◆ TASK ◆
Send back every line of the data exactly.

◆ Data records ◆
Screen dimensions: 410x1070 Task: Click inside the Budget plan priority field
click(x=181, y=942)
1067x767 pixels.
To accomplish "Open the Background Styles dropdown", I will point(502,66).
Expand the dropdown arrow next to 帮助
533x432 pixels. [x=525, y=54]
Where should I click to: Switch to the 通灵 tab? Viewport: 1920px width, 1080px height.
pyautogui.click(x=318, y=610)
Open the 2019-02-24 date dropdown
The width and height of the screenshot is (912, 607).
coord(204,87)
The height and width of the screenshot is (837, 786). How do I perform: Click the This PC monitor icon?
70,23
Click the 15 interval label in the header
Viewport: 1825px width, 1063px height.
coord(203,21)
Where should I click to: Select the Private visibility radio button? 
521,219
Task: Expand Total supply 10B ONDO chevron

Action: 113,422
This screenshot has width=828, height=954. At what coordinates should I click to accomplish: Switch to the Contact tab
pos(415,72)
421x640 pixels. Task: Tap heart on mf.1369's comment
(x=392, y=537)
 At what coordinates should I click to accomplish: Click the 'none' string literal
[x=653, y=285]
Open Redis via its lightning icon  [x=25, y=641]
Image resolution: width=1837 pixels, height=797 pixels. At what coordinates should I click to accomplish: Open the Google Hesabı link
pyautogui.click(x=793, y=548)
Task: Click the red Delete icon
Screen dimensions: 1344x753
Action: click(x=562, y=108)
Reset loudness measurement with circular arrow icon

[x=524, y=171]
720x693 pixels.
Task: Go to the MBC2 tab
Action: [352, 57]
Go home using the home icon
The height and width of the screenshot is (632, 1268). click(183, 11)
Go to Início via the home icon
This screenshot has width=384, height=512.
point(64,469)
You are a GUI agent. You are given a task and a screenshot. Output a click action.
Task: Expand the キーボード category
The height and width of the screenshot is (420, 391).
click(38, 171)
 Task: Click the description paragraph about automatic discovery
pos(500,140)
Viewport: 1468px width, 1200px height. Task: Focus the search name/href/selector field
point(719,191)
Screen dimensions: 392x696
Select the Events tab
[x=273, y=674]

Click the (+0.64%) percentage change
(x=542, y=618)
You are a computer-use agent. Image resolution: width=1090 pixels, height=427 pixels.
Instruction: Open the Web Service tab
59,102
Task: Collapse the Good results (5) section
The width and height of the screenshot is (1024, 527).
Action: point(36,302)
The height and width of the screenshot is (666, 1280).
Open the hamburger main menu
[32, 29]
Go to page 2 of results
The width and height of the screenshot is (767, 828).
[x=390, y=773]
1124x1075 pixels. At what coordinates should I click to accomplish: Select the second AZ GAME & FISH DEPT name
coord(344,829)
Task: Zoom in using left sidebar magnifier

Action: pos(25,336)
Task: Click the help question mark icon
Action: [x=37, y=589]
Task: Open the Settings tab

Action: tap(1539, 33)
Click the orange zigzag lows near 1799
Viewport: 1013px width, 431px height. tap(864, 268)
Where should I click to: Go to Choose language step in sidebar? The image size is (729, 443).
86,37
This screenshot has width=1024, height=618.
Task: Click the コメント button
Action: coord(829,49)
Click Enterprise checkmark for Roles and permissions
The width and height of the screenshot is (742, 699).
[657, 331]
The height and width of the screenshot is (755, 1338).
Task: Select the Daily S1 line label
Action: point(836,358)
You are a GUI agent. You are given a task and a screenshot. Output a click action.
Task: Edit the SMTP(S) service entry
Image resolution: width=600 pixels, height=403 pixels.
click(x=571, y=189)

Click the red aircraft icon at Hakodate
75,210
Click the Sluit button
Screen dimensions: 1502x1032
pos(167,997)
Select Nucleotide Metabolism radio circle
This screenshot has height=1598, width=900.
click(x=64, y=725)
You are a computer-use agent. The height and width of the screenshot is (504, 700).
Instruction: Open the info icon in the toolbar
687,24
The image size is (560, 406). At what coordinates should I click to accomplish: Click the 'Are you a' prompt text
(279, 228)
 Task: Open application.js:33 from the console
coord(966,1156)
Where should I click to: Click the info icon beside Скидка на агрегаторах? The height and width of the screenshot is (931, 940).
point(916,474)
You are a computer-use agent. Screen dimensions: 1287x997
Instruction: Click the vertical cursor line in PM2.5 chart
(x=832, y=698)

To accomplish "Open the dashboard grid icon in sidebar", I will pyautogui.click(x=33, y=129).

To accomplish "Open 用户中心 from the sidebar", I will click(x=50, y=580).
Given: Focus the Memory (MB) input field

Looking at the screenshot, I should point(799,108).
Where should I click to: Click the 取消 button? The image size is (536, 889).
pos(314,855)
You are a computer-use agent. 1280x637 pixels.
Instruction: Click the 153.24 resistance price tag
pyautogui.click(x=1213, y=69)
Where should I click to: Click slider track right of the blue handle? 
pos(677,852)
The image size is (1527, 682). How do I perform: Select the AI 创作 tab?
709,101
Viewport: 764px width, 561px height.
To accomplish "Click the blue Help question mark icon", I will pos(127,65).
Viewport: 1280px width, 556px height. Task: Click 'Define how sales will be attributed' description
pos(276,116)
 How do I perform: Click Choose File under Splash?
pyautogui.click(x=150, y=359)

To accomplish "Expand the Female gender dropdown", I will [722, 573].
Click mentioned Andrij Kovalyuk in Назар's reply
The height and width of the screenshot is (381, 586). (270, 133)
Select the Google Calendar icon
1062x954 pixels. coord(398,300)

◆ YOUR SOLUTION ◆
Screen dimensions: 410x1070 Task: Click inside the Budget plan priority field
click(x=181, y=942)
1067x767 pixels.
To accomplish "Open the Background Styles dropdown", I will point(502,66).
Expand the dropdown arrow next to 帮助
533x432 pixels. [x=525, y=54]
Where should I click to: Switch to the 通灵 tab? Viewport: 1920px width, 1080px height.
pyautogui.click(x=318, y=610)
Open the 2019-02-24 date dropdown
The width and height of the screenshot is (912, 607).
coord(204,87)
The height and width of the screenshot is (837, 786). How do I perform: Click the This PC monitor icon?
70,23
Click the 15 interval label in the header
Viewport: 1825px width, 1063px height.
coord(203,21)
Where should I click to: Select the Private visibility radio button? 
521,219
Task: Expand Total supply 10B ONDO chevron

Action: 113,422
This screenshot has width=828, height=954. At what coordinates should I click to accomplish: Switch to the Contact tab
pos(415,72)
421x640 pixels. Task: Tap heart on mf.1369's comment
(x=392, y=537)
 At what coordinates should I click to accomplish: Click the 'none' string literal
[x=653, y=285]
Open Redis via its lightning icon  [x=25, y=641]
Image resolution: width=1837 pixels, height=797 pixels. At what coordinates should I click to accomplish: Open the Google Hesabı link
pyautogui.click(x=793, y=548)
Task: Click the red Delete icon
Screen dimensions: 1344x753
Action: click(x=562, y=108)
Reset loudness measurement with circular arrow icon

[x=524, y=171]
720x693 pixels.
Task: Go to the MBC2 tab
Action: [352, 57]
Go home using the home icon
The height and width of the screenshot is (632, 1268). click(183, 11)
Go to Início via the home icon
This screenshot has width=384, height=512.
point(64,469)
You are a GUI agent. You are given a task and a screenshot. Output a click action.
Task: Expand the キーボード category
The height and width of the screenshot is (420, 391).
click(38, 171)
 Task: Click the description paragraph about automatic discovery
pos(500,140)
Viewport: 1468px width, 1200px height. Task: Focus the search name/href/selector field
point(719,191)
Screen dimensions: 392x696
Select the Events tab
[x=273, y=674]

Click the (+0.64%) percentage change
(x=542, y=618)
You are a computer-use agent. Image resolution: width=1090 pixels, height=427 pixels.
Instruction: Open the Web Service tab
59,102
Task: Collapse the Good results (5) section
The width and height of the screenshot is (1024, 527).
Action: point(36,302)
The height and width of the screenshot is (666, 1280).
Open the hamburger main menu
[32, 29]
Go to page 2 of results
The width and height of the screenshot is (767, 828).
[x=390, y=773]
1124x1075 pixels. At what coordinates should I click to accomplish: Select the second AZ GAME & FISH DEPT name
coord(344,829)
Task: Zoom in using left sidebar magnifier

Action: pos(25,336)
Task: Click the help question mark icon
Action: [x=37, y=589]
Task: Open the Settings tab

Action: tap(1539, 33)
Click the orange zigzag lows near 1799
Viewport: 1013px width, 431px height. tap(864, 268)
Where should I click to: Go to Choose language step in sidebar? The image size is (729, 443).
86,37
This screenshot has width=1024, height=618.
Task: Click the コメント button
Action: coord(829,49)
Click Enterprise checkmark for Roles and permissions
The width and height of the screenshot is (742, 699).
[657, 331]
The height and width of the screenshot is (755, 1338).
Task: Select the Daily S1 line label
Action: point(836,358)
You are a GUI agent. You are given a task and a screenshot. Output a click action.
Task: Edit the SMTP(S) service entry
Image resolution: width=600 pixels, height=403 pixels.
click(x=571, y=189)

Click the red aircraft icon at Hakodate
75,210
Click the Sluit button
Screen dimensions: 1502x1032
pos(167,997)
Select Nucleotide Metabolism radio circle
This screenshot has height=1598, width=900.
click(x=64, y=725)
You are a computer-use agent. The height and width of the screenshot is (504, 700).
Instruction: Open the info icon in the toolbar
687,24
The image size is (560, 406). At what coordinates should I click to accomplish: Click the 'Are you a' prompt text
(279, 228)
 Task: Open application.js:33 from the console
coord(966,1156)
Where should I click to: Click the info icon beside Скидка на агрегаторах? The height and width of the screenshot is (931, 940).
point(916,474)
You are a computer-use agent. Screen dimensions: 1287x997
Instruction: Click the vertical cursor line in PM2.5 chart
(x=832, y=698)

To accomplish "Open the dashboard grid icon in sidebar", I will pyautogui.click(x=33, y=129).

To accomplish "Open 用户中心 from the sidebar", I will click(x=50, y=580).
Given: Focus the Memory (MB) input field

Looking at the screenshot, I should point(799,108).
Where should I click to: Click the 取消 button? The image size is (536, 889).
pos(314,855)
You are a computer-use agent. 1280x637 pixels.
Instruction: Click the 153.24 resistance price tag
pyautogui.click(x=1213, y=69)
Where should I click to: Click slider track right of the blue handle? 
pos(677,852)
The image size is (1527, 682). How do I perform: Select the AI 创作 tab?
709,101
Viewport: 764px width, 561px height.
To accomplish "Click the blue Help question mark icon", I will pos(127,65).
Viewport: 1280px width, 556px height. Task: Click 'Define how sales will be attributed' description
pos(276,116)
 How do I perform: Click Choose File under Splash?
pyautogui.click(x=150, y=359)

To accomplish "Expand the Female gender dropdown", I will [722, 573].
Click mentioned Andrij Kovalyuk in Назар's reply
The height and width of the screenshot is (381, 586). (270, 133)
Select the Google Calendar icon
1062x954 pixels. coord(398,300)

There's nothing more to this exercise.